Voices Seen, Images Heard assembles archival and fictional film clips, photographs, and sound into a collage-like history of Hong Kong, one that experiments with and reflects on its own construction. The artist’s thoughts appear as text on a black background or superimposed over the images, providing conceptual scaffolding for the sequences. Audio and video clips play in isolation or layered together; abrupt edits reinforce their fragmentary nature.

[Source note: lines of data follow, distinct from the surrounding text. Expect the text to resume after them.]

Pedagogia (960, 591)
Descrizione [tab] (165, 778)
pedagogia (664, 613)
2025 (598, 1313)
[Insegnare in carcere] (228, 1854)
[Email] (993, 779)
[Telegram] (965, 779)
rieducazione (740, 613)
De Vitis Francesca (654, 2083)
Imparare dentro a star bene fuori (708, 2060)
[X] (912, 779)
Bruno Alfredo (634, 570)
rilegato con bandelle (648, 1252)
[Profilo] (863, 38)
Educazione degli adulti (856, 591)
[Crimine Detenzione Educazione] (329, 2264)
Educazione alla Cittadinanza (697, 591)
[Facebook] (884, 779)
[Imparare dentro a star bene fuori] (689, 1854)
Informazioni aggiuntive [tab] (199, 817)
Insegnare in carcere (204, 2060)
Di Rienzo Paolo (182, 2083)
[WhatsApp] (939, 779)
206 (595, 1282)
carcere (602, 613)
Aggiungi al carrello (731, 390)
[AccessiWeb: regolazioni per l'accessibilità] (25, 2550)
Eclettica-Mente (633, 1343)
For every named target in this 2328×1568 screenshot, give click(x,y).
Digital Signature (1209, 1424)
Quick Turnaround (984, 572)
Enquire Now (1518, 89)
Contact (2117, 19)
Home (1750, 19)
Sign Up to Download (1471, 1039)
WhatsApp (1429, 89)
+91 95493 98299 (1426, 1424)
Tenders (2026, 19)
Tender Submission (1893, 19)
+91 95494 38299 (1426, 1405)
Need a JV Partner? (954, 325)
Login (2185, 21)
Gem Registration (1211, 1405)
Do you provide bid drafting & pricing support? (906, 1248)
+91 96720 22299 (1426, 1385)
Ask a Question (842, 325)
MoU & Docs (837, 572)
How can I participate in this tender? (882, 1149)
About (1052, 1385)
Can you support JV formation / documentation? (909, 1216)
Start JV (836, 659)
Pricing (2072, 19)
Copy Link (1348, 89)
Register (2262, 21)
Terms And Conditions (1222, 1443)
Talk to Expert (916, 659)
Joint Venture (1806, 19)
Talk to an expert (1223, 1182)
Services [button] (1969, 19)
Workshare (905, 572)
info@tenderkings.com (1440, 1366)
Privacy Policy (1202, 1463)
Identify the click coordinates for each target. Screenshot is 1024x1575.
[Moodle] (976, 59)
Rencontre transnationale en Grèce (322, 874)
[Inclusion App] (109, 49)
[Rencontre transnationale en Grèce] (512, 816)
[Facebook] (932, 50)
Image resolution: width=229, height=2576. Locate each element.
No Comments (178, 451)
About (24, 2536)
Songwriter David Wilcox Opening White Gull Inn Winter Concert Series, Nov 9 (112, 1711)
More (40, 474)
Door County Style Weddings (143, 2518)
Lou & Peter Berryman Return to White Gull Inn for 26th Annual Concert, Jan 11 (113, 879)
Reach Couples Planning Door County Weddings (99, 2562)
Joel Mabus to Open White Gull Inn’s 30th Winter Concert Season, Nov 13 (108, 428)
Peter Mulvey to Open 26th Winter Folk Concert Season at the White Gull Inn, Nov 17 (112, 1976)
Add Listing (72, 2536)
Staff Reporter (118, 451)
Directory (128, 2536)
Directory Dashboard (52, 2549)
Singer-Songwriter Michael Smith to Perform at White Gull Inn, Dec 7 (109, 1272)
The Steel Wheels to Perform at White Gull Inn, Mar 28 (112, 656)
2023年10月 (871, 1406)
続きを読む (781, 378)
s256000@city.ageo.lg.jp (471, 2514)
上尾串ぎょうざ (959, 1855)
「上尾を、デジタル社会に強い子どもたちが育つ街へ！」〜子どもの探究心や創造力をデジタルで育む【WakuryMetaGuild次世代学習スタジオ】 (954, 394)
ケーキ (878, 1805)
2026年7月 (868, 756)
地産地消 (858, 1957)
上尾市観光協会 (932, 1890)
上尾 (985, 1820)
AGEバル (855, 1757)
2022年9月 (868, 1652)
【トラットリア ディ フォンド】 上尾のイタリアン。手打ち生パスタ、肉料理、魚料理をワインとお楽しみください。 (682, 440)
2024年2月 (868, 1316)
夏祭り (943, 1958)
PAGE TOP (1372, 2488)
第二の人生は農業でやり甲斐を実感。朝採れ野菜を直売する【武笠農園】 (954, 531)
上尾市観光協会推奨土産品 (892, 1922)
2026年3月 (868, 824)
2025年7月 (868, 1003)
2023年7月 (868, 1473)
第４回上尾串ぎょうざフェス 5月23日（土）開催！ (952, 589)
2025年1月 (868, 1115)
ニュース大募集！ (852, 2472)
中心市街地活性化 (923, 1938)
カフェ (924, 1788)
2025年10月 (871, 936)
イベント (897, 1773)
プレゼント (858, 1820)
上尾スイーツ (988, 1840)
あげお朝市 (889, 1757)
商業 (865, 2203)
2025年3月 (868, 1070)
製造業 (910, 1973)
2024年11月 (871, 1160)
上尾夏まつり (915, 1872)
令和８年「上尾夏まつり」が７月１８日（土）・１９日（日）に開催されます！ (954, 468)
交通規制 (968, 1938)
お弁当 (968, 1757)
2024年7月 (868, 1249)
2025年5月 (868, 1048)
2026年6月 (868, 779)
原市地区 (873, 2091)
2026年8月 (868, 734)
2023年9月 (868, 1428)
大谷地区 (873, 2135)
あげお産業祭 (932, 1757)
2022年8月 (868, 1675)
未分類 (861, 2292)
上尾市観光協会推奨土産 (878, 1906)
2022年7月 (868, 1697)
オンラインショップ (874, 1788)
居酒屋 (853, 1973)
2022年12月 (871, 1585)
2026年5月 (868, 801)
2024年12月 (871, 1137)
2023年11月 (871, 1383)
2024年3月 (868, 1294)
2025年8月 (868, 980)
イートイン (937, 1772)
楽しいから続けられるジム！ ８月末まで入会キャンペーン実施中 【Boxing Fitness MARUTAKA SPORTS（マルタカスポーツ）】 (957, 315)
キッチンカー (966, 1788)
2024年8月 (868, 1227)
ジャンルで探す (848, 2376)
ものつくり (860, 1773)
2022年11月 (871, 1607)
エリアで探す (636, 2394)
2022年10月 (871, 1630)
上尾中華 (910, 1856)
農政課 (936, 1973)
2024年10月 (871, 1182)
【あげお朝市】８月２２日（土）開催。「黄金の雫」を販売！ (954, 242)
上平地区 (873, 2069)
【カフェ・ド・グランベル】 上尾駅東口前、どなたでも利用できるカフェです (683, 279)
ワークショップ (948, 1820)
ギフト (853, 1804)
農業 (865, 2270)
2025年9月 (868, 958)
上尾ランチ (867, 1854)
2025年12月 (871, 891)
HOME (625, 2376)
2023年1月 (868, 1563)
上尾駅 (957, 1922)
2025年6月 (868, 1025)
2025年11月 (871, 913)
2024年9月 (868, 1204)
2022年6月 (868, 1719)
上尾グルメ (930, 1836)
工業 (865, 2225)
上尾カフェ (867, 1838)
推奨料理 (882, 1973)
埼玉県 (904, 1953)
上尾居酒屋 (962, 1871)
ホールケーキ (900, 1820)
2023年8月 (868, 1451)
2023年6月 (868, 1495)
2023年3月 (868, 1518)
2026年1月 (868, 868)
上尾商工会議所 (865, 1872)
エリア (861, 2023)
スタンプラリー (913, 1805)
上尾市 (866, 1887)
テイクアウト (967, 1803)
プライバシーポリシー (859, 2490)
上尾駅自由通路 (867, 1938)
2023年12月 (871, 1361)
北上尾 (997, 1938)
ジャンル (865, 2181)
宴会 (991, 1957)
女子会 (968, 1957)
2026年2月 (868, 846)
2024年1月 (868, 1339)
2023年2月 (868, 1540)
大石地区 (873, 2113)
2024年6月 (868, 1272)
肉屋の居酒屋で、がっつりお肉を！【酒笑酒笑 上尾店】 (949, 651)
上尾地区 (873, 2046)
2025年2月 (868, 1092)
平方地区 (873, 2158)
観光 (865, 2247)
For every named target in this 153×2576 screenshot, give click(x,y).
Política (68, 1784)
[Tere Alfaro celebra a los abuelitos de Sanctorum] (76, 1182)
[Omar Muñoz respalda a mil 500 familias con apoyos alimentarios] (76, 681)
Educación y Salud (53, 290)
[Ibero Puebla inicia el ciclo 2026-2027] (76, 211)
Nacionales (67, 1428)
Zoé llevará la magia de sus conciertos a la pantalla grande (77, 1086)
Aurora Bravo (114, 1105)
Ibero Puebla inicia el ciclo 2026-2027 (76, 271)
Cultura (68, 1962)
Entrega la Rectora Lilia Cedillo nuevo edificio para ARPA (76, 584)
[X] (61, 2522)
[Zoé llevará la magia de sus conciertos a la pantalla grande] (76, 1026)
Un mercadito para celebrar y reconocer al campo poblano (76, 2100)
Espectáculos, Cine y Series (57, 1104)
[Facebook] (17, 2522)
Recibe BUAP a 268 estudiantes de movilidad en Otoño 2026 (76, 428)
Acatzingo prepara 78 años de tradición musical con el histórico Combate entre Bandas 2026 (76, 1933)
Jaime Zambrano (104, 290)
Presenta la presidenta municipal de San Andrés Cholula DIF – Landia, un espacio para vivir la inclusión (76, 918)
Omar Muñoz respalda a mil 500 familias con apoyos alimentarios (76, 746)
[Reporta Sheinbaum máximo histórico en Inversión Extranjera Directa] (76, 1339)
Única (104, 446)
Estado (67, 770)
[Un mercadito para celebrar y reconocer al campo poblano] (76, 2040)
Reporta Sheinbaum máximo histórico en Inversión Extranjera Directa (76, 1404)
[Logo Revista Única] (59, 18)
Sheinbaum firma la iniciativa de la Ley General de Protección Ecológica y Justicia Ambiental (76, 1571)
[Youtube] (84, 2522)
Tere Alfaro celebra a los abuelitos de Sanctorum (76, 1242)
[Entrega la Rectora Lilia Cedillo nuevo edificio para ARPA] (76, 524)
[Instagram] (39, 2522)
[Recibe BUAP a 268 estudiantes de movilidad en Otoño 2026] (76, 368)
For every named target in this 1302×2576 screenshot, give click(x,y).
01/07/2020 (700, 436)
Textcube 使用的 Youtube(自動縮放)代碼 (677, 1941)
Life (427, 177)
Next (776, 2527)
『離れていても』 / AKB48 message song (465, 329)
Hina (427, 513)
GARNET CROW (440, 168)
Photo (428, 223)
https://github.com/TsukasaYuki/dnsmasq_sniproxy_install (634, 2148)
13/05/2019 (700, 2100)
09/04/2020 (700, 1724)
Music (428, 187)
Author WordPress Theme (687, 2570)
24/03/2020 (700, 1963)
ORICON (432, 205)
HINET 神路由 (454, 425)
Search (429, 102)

Linda Chiu-han Lai explains that she is ‘looking for the sights and sounds of Hong Kong’, including ‘small things’ ‘on the ground level’. At the same time, she acknowledges the impossibility of bridging our distance from the past, even through images. Several visual sources involve water: the floods and landslides that followed the 1966 monsoons; boats in harbour; and the architecture of the coastline, which Lai scans from a jet foil. Near the work’s close, Lai turns to the Star Ferry clock tower, a symbolically resonant modernist structure in the Central district that was demolished in 2006. She includes audio of the bell’s chimes and video of protests against its destruction, calling attention to an act of disappearance in progress.
Linda Chiu-han Lai (born 1957, Hong Kong) is a transdisciplinary artist, academic, and curator of contemporary media arts. Her experimental video works explore Hong Kong urbanism and cultural identity and are grounded in a feminist sensibility that integrates critical theory, film theory, and visual and auto-ethnography. Linda is founder of the new media art group Writing Machine Collective and the artist-run initiative The Floating Projects. Her works have been exhibited at the International Short Film Festival Oberhausen, Rencontres Internationales Paris/Berlin, and Women Make Waves (Taipei).